Career advice distilled
- Measure yourself by hard things; Basti ran Postmates in “wartime mode” for 10 years and loved it.
- Pick co-founders who will support you for a decade (his praise for Sean Plaice).
- Stay close to building. Investing didn’t give him the same joy as running teams and shipping product.
- Reach out to heroes when starting your next thing — Marc Andreessen called Basti after a friend mentioned he was working on something; the entire fundraise was “do you want to do it again?” “Yes.” “Then I’m sure you’ll figure something out.”
Chapter Summaries
- Childhood and origins — Born 1977 in Germany, modest household, parents divorced when he was six. Curious, computer-obsessed kid who hacked free internet access by social-engineering AT&T/MCI calling card numbers from a San Francisco phone book.
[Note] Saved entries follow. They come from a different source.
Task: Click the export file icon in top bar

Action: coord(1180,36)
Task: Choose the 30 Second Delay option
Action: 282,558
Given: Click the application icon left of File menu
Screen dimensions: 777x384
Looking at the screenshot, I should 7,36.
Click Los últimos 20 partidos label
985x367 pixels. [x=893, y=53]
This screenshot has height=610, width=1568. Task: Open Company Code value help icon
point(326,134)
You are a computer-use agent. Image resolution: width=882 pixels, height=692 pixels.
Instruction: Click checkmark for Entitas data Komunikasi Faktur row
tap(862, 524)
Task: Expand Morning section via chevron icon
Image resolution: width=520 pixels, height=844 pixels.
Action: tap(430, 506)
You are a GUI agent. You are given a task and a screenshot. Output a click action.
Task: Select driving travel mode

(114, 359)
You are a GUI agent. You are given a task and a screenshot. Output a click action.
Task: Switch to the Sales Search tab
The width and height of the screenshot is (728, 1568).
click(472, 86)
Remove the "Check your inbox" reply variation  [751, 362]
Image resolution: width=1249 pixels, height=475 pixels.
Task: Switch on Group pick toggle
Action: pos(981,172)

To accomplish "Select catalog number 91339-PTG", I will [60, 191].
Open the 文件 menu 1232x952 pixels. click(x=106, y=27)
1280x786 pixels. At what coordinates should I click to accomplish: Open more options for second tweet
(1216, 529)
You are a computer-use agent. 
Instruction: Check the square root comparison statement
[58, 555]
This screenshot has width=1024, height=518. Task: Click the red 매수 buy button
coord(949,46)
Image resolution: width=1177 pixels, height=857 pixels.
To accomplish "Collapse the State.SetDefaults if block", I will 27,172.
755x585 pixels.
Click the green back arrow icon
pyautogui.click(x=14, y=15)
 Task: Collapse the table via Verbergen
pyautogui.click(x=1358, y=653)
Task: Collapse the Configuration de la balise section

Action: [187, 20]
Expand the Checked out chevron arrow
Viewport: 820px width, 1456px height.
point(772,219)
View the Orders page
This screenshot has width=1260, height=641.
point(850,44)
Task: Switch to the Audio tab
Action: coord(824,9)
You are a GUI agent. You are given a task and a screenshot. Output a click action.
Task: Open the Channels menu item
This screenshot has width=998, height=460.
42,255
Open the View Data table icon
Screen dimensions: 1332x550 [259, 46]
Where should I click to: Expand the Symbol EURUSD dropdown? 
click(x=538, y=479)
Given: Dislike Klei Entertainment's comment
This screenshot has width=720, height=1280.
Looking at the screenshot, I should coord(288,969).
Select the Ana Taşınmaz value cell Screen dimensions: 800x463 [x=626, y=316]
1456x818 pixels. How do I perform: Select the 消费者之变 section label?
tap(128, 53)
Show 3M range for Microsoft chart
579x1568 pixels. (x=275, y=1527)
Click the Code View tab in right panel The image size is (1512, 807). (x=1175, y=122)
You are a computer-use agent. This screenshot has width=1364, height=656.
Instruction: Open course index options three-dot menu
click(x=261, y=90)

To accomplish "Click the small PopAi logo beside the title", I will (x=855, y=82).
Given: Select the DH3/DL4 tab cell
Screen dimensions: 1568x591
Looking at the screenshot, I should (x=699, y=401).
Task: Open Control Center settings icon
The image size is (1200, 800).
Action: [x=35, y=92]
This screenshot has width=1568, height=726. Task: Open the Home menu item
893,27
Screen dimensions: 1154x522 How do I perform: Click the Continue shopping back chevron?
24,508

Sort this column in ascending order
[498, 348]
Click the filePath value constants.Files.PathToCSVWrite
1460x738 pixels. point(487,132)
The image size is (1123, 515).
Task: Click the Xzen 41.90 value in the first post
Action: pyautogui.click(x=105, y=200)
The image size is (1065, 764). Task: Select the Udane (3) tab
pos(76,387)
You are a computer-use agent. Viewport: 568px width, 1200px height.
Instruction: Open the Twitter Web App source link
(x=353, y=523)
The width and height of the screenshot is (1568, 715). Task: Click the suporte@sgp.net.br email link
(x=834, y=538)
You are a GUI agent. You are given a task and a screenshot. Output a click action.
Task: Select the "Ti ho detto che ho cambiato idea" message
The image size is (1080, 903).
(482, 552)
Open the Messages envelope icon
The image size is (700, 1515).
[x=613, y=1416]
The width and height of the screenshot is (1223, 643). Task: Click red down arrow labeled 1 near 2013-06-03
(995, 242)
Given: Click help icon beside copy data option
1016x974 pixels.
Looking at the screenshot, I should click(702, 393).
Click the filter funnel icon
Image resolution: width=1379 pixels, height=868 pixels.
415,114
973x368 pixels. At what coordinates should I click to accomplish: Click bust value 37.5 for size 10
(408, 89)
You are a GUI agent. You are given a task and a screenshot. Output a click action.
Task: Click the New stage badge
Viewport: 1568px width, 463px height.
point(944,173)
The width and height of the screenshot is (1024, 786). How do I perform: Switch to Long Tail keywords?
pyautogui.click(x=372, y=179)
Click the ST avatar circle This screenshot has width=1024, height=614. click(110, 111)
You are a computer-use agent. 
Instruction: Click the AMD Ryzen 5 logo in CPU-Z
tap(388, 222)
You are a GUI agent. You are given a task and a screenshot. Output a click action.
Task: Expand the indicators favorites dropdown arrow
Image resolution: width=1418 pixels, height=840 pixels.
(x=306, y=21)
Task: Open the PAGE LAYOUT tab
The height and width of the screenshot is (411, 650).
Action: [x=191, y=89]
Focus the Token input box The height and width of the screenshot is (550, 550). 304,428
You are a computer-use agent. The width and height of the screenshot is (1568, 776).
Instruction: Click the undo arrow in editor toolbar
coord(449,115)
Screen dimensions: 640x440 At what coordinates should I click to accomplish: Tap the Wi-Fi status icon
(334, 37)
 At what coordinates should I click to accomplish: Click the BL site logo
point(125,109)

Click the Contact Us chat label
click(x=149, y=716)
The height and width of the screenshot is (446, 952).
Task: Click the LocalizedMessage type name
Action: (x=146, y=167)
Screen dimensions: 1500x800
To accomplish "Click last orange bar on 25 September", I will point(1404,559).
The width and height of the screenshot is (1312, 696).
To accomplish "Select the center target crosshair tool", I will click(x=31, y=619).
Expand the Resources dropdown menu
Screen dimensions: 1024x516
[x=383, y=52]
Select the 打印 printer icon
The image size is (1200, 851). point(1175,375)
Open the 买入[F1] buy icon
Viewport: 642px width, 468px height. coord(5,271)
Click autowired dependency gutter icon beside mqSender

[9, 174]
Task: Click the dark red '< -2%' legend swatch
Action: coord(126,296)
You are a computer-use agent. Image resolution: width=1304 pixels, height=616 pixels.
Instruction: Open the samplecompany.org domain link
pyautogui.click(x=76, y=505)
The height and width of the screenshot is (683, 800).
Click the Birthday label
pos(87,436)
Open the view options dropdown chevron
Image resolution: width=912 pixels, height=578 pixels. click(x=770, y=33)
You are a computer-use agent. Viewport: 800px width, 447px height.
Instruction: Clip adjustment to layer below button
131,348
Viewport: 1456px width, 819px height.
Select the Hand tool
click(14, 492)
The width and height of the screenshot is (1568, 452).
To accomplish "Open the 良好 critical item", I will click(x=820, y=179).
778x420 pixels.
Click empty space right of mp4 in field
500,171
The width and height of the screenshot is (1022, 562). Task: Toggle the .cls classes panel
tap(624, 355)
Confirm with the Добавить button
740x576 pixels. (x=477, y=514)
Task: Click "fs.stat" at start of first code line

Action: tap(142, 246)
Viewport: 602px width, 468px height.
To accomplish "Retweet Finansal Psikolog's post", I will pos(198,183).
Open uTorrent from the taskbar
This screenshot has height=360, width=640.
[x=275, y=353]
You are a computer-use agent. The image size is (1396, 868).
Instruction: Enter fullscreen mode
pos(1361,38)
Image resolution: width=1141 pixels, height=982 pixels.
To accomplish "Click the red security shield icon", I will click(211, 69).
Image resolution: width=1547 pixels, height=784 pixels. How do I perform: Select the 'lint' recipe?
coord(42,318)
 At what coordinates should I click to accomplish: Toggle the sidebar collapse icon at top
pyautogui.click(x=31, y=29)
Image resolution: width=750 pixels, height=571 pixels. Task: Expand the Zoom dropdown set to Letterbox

- Grit and family — Discovered his mother was working a third pre-dawn cleaning job; vowed to make enough money that she would never lack anything. Credits her as source of his determination.
- Wartime at Postmates — 10 years of intense focus; team loved the company; raised ~$900M total. The scariest moments were competitors raising larger and larger rounds.
- Capital strategy in a land grab — Defense of why all three on-demand delivery players raised aggressively: at the inflection point with proven unit economics, advertising dollars directly bought market share.
- The Uber deal — Dara’s cold call, meeting at Alta Plaza Park during COVID, the negotiation focus on no breakup fee and no collar, the year-long close, and the lift from $2.65B to ~$5B as Uber’s stock appreciated.
- On Dara Khosrowshahi — Best non-founder CEO; gives autonomy, picks great people, calculated risk taker, navigated cultural/legislative issues and media skepticism into respect.
- Post-exit decision — Tried doing nothing, couldn’t. Started tip top with Sean Plaice and two other co-founders, funded by a16z (Marc Andreessen led).
- Second-time founder dynamics — Easy fundraising, ability to pick investors and team, but the chip-on-shoulder energy is harder to manufacture. Starts companies as a portfolio of hypotheses to test quickly.
- VC hot takes — 99% are sheep; value-add is marketing; walk away from investors you have to convince; the best VCs know they can’t change outcomes.
- Board meetings — Lesson learned: separate the board dinner (surface tension) from the board meeting (short, aligned execution).
- AI hot takes — Home inference computers running personal AI; the phone is dead; short Vision Pro; foundational models won’t all win — incumbents have weaknesses; bullish on robotics (figure), specialized models, space, nuclear.
- AI risk framing — Not developing AI fast enough is the real existential risk, not rogue AI.
- Quickfire — Most lavish purchase: having two kids. Biggest BS advice: “the first X dollars of revenue is always the hardest.” Most respected non-Dara CEOs: Patrick Collison, Zack (Plangrid/Procore), Max Levchin. 2034: at his kids’ sporting events.